The Camera You Already Own
Your phone. Seriously. The camera on a 3-year-old phone shoots better video than a $5,000 professional camera from 2010. Here's how to get the most out of it:
Settings that matter:
- Resolution: 4K if your phone supports it. You can always downscale for social media, but you can't upscale blurry footage.
- Frame rate: 30fps for talking and process shots. 60fps for anything with motion. 120fps or 240fps for slow-mo (sparks, plasma, liquids, explosions).
- Focus: Tap to lock focus on your subject. Auto-focus hunts and wobbles — lock it.
- Exposure: Tap and hold to lock exposure. For fire/plasma/spark builds, lock exposure on the bright element so it doesn't blow out.

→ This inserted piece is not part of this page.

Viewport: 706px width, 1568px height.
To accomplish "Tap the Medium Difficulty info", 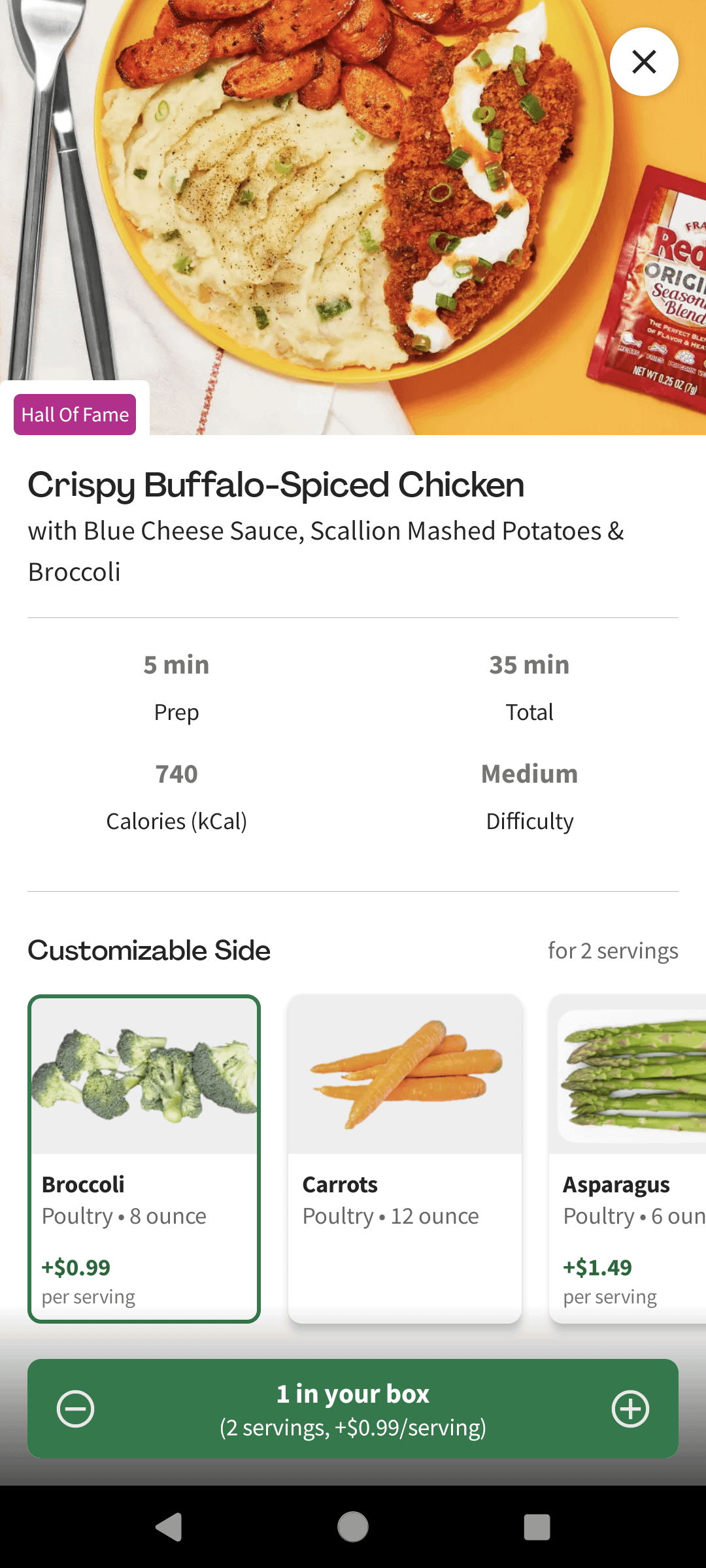I will tap(530, 797).
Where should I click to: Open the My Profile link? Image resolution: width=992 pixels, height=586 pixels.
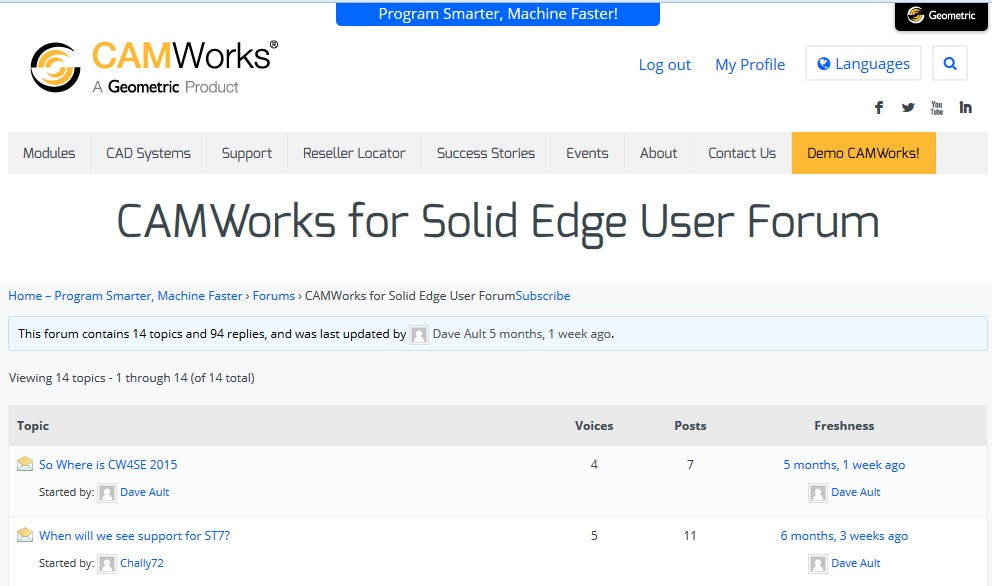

- Orientation: LANDSCAPE (horizontal) for YouTube. PORTRAIT (vertical) for TikTok/Reels/Shorts. Decide before you press record.
Phone mounting:
- A $10 phone tripod from Amazon changes everything. Shaky footage screams amateur.
- No tripod? Lean your phone against a stack of books, a mug, or a vise.
- For overhead shots (soldering, assembly): clamp the phone to a shelf above your workbench with a spring clamp and a rubber band. Ugly but effective.
- Gorilla-style flexible tripods ($15) wrap around pipes, shelves, and fence posts for angles a normal tripod can't reach.
Camera Angles That Tell the Story
Every build video needs multiple angles. Shooting the entire build from one static position is the fastest way to bore your audience. Here are the shots that work:
The essential five:
- Wide establishing shot — Shows the whole workspace and the project. Sets the scene. "This is where it's happening."
- Close-up process shot — Tight on the hands. Soldering, wiring, gluing, cutting. This is where the audience learns.
- Detail insert — Extreme close-up of the critical moment. The solder flowing onto the joint. The wire being stripped. The chemical changing color. Shoot these at 60fps minimum.
- The reveal — Pull back from close-up to wide as the build powers on for the first time. This is the money shot.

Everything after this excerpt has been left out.